Climate change and the little things that matter
Climate change. While many people see the term and immediately turn the page, there is no denying the fact that on these shores, the impact is becoming more real by the day.
The onset of heavy downpours despite the fact we are well and truly past the wet season, the ridiculously humid and hot temperatures we have been experiencing and much, much more.
And that’s not all. For us in Samoa, we don’t need to look far. In many villages, the waves these days come right up to people’s houses.
At the peak of high tide, the coastal roads feel like such a dangerous place to be especially if you are out on Upolu’s east coast.
So what do these things have to do with climate change?
It’s simple really, climate change compounds sea level rise. The hotter the earth becomes, the quicker sea level will continue to rise as glaciers melt away.
Which means coastal erosion will get worse.
That means the folks living near the sea will soon have to find somewhere high up to relocate to. In some cases, that is already happening.
And with the government pushing for migration towards mountainous areas, more and more people will soon make the move.
The good thing about Samoa – and some other Pacific countries – is that there are options in terms of land for people to relocate to.
Some other Pacific islands are not so fortunate. The people of Kiribati, Tuvalu and Tokelau don’t have that luxury which is why many of them have abandoned their sinking homes.
The worry is that all indicators have so far pointed to a deteriorating environment – where the earth will sink as its inhabitants run for cover.
Who knows what might happen in the next five or ten years?
Some time ago, the Climate Change in the Pacific: Scientific Assessment and Research revealed some alarming statistics about Samoa.
For example, since 1950, the annual maximum and minimum temperatures have increased at the rate of 0.22 degrees celcius per decade.
The research also showed that sea level has risen near Samoa by about 4mm per year since 1993 - slightly higher than the global average of 2.8 to 3.6mm per year.
And that’s not all. The report predicted that Samoa would experience more hot days, extreme rainfalls and more intense cyclones.
Indeed, never before in the history of mankind has climate change become such a prominent issue.
And never before in Samoa have we had to hear so much about it.
But climate change is not confined to Samoa and the Pacific.
A report by the Potsdam Institute for Climate Impact Research (PIK) and Climate Analytics prepared for the World Bank said we are on a path to a 4 degree Celsius warmer world by the end of this century.
The report warned that the scenarios of a warmer world are potentially devastating.
For instance, it would mean the “inundation of coastal cities; increasing risks for food production, malnutrition; dry regions becoming dryer, wet regions wetter; unprecedented heat waves especially in the tropics; substantially exacerbated water scarcity in many regions; increased intensity of tropical cyclones; and irreversible loss of biodiversity, including coral reef systems.”

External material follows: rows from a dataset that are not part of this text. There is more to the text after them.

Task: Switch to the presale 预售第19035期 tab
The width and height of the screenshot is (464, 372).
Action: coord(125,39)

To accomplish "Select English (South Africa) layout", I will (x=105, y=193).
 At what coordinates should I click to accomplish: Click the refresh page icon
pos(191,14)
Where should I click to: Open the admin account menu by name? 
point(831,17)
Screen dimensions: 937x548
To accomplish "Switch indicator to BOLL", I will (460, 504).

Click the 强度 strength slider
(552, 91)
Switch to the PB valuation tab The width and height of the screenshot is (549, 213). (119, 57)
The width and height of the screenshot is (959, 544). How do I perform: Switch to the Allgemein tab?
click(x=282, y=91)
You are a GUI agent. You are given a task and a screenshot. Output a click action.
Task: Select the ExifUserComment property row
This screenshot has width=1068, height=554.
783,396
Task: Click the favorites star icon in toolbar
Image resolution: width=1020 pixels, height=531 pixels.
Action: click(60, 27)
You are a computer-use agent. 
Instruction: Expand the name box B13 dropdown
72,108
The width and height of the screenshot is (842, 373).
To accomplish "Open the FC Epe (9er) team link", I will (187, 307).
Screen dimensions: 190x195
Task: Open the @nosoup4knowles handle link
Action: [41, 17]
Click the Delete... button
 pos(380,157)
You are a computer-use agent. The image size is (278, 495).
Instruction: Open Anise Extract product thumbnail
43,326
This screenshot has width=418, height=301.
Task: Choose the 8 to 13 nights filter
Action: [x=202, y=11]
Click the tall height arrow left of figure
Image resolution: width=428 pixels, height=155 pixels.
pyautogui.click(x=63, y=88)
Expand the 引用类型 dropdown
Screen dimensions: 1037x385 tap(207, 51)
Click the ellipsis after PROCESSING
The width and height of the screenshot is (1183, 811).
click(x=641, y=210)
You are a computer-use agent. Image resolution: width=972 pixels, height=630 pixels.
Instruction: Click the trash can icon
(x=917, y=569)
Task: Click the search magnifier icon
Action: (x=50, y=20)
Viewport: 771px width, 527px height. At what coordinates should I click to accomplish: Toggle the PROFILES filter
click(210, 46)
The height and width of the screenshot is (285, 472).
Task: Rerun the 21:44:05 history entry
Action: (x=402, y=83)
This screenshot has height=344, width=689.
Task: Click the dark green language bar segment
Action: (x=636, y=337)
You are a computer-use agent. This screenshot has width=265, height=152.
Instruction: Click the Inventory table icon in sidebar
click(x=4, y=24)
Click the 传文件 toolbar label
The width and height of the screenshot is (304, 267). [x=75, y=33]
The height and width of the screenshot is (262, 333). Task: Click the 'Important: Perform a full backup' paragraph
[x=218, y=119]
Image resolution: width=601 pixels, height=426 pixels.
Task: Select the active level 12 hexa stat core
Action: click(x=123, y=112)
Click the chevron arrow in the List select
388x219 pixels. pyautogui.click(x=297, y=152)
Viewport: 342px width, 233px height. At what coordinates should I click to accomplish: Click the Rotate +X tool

In light of such a gloomy revelation, a few years ago, the World Bank Group President Jim Yong Kim said: “Lack of action on climate change threatens to make the world our children inherit a completely different world than we are living in today.
“Climate change is one of the single biggest challenges facing development, and we need to assume the moral responsibility to take action on behalf of future generations, especially the poorest.”
The fact is we cannot afford to be ignorant about the current state of affairs.
It’s true that the big countries with massive economies are largely responsible for the damage.
But it’s small island nations like us that are the first, and the worst, affected by the impact of climate change.
Which means that we must be at the forefront of efforts to mitigate the damage if we want the world to change. And usually, it’s the little things that count.
You’ll be amazed at how many people are still burning plastics, tyres and all those other seemingly small but significant activities that negatively impact on our already fragile environment.
Let’s also not forget the harmful impact of littering, especially those plastics that we see all over Apia. As we unwind this weekend, let’s think about how we can contribute to protect our environment.
We know the status of the environment is quite ugly and it’s unlikely to get better. But we can help ourselves by doing the little things so we and our children can continue to enjoy this paradise we have been blessed to call home.
Have a safe weekend Samoa, God bless!